Wenn aber der Maßstab die Vertretbarkeit ist und nicht eine vorgeblich glasklare Wahrheit, dann ist – gerade in einer volatilen Krise, in der permanent vorläufige Entscheidungen getroffen werden müssen – sehr vieles verfassungsrechtlich zulässig, ohne dass damit schon entschieden wäre, ob eine Maßnahme politisch klug ist. Je multipolarer und komplexer die Abwägungen sind, desto weniger ist das politische Ergebnis verfassungsrechtlich punktgenau vorgegeben. Das gestattet auch weitgehende Maßnahmen wie die "Bundesnotbremse", "3G" (genesen, geimpft, getestet) oder "2G" (genesen, geimpft), soweit sie sich, was immer im Detail zu prüfen ist, am Leitfaden des Verhältnismäßigkeitsprinzips legitimieren lassen.

"Impfverweigerer haben keinen Anspruch darauf, dass ihre zur Willkür mutierte 'Freiheit', andere in Gefahr zu bringen, respektiert wird."
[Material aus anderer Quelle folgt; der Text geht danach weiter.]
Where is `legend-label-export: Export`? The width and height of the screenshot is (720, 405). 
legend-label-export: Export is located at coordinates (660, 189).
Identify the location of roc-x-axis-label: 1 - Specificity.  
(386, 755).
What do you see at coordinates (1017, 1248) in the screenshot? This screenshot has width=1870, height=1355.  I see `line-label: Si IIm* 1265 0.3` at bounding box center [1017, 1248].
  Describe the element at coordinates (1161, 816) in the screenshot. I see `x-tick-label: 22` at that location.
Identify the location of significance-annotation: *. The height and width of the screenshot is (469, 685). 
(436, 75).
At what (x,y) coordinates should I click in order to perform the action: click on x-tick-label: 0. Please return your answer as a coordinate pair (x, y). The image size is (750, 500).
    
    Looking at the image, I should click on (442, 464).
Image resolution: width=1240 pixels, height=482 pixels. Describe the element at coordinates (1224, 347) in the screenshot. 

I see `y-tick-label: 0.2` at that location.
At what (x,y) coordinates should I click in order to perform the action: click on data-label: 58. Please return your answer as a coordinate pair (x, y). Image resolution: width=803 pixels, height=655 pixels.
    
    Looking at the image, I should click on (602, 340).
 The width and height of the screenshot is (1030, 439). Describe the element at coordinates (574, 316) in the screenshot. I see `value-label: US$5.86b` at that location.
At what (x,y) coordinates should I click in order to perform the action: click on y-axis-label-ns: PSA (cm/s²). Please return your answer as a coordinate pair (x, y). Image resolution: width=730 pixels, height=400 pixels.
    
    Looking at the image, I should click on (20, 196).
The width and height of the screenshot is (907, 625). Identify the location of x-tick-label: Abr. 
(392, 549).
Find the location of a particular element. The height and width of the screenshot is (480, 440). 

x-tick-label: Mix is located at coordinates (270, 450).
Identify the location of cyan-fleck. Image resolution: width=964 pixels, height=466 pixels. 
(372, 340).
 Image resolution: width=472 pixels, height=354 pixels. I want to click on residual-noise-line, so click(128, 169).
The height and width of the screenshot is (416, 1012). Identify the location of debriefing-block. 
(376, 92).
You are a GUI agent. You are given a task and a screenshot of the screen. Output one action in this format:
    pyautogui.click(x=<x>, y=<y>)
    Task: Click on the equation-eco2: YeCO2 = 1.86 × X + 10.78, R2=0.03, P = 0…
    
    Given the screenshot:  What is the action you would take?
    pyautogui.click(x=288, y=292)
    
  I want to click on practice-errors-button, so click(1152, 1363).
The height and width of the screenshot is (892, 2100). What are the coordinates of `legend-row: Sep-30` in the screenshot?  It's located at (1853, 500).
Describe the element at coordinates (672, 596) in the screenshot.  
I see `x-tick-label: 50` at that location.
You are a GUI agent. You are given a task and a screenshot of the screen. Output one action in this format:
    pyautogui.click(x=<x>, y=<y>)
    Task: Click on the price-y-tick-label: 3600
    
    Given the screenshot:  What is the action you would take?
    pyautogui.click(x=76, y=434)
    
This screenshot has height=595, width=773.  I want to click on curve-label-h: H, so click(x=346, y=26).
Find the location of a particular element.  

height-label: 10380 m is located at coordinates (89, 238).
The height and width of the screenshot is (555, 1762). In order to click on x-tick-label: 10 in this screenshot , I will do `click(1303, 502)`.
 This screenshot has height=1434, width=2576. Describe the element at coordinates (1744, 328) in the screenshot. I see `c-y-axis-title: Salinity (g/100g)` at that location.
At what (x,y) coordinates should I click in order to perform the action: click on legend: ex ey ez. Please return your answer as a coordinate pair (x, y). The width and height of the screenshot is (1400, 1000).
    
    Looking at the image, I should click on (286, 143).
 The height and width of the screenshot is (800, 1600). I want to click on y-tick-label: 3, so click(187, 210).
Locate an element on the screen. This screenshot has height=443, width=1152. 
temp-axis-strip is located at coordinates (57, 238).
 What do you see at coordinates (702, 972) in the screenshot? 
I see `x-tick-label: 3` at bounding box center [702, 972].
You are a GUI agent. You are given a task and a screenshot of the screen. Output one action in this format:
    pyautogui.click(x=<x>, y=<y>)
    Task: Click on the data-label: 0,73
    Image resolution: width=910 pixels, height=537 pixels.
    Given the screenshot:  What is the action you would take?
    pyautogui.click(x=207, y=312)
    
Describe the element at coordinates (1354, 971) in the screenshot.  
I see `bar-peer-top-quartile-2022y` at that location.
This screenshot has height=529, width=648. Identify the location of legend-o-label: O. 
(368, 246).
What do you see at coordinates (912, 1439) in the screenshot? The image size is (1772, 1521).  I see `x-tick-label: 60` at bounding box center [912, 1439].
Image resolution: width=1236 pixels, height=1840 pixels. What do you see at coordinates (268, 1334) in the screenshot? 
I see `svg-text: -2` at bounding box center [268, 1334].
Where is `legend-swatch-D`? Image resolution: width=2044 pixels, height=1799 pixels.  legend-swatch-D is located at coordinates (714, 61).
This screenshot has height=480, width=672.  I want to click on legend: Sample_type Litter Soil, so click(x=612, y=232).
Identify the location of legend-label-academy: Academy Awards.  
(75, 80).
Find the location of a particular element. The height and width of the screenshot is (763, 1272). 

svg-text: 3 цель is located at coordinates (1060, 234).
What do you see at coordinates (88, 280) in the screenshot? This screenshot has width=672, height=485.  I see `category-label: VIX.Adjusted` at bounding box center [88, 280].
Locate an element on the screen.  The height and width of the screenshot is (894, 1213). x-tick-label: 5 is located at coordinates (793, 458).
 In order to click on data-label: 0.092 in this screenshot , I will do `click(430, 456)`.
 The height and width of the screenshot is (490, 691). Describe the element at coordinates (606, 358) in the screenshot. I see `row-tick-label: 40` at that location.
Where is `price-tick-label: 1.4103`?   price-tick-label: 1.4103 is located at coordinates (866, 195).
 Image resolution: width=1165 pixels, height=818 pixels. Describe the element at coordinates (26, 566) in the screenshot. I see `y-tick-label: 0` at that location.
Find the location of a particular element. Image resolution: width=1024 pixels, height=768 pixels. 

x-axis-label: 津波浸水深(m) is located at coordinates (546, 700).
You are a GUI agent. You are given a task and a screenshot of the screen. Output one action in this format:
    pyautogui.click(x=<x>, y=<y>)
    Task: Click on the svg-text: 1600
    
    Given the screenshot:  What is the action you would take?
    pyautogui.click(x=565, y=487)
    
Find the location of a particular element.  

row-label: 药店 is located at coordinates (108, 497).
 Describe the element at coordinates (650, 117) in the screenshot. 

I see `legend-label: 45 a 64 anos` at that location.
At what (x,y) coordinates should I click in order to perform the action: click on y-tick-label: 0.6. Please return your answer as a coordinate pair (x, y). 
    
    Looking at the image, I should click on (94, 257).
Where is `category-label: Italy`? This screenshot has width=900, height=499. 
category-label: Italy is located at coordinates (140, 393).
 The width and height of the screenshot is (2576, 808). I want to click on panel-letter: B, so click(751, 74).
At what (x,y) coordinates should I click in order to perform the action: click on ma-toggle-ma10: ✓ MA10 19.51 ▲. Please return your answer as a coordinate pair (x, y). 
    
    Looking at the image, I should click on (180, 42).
Auch berufsbezogene Impfpflichten können zum Schutze vulnerabler Personen gerechtfertigt sein, wenn die Annahme vertretbar ist, dass andere Maßnahmen nicht taugen, um Menschen, die zum Beispiel in der Pflege oder in Einrichtungen des Gesundheitswesens tätig sind, zur Impfung zu bewegen. Allerdings ist eine Impfpflicht nur so viel wert, wie sie effektiv durchsetzbar ist. Ohne Klarheit über die personalrechtlichen Folgen der Impfverweigerung wird die Impfpflicht ein stumpfes Schwert bleiben. Sie wäre eine unzumutbare Belastung, wenn Impfverweigerern nicht klar vor Augen geführt wird, was die rechtlichen Folgen ihres Verhaltens sind. Impfverweigerer haben zwar keinen Anspruch darauf, dass ihre zur Willkür mutierte "Freiheit", andere in Gefahr zu bringen, respektiert wird. Sie dürfen aber vom Rechtsstaat erwarten, dass er ihre Verantwortungslosigkeit in verlässlich vorhersehbarer Weise sanktioniert.

Und die Hochschulen? Dass sie in der Pandemie derart wenig in den Fokus der politisch Verantwortlichen geraten sind, ist primär kein verfassungsrechtliches Problem. Hier dürfte eher der Stellenwert tertiärer Bildung im politischen Diskurs deutlich werden. Hunderttausende Lehrende und Millionen Studierende haben in einer Mischung aus Fatalismus, Bequemlichkeit und ausgeprägtem Vorsichtsdenken akzeptiert, dass die Lehr-, Lern- und Forschungsfreiheit zur Freiheit geworden ist, Zoom und andere Videokonferenzformate zu nutzen. Die anhaltende Denormalisierung der Lebens- und Denkverhältnisse an den Hochschulen steht exemplarisch für die Frage, ob wir dauerhafte Verschiebungen der Normalitätsvorstellungen erleben, die erst noch reflexiv und emotional eingeholt und als "normal" anerkannt werden müssen. Die Grundrechte des Grundgesetzes schirmen diese Suche nach neuen Antworten gegen Maßlosigkeiten ab. Gebote des guten Lebens, die uns letzte Wahrheiten zur Pandemiepolitik auch an den Hochschulen bescheren, sind sie nicht.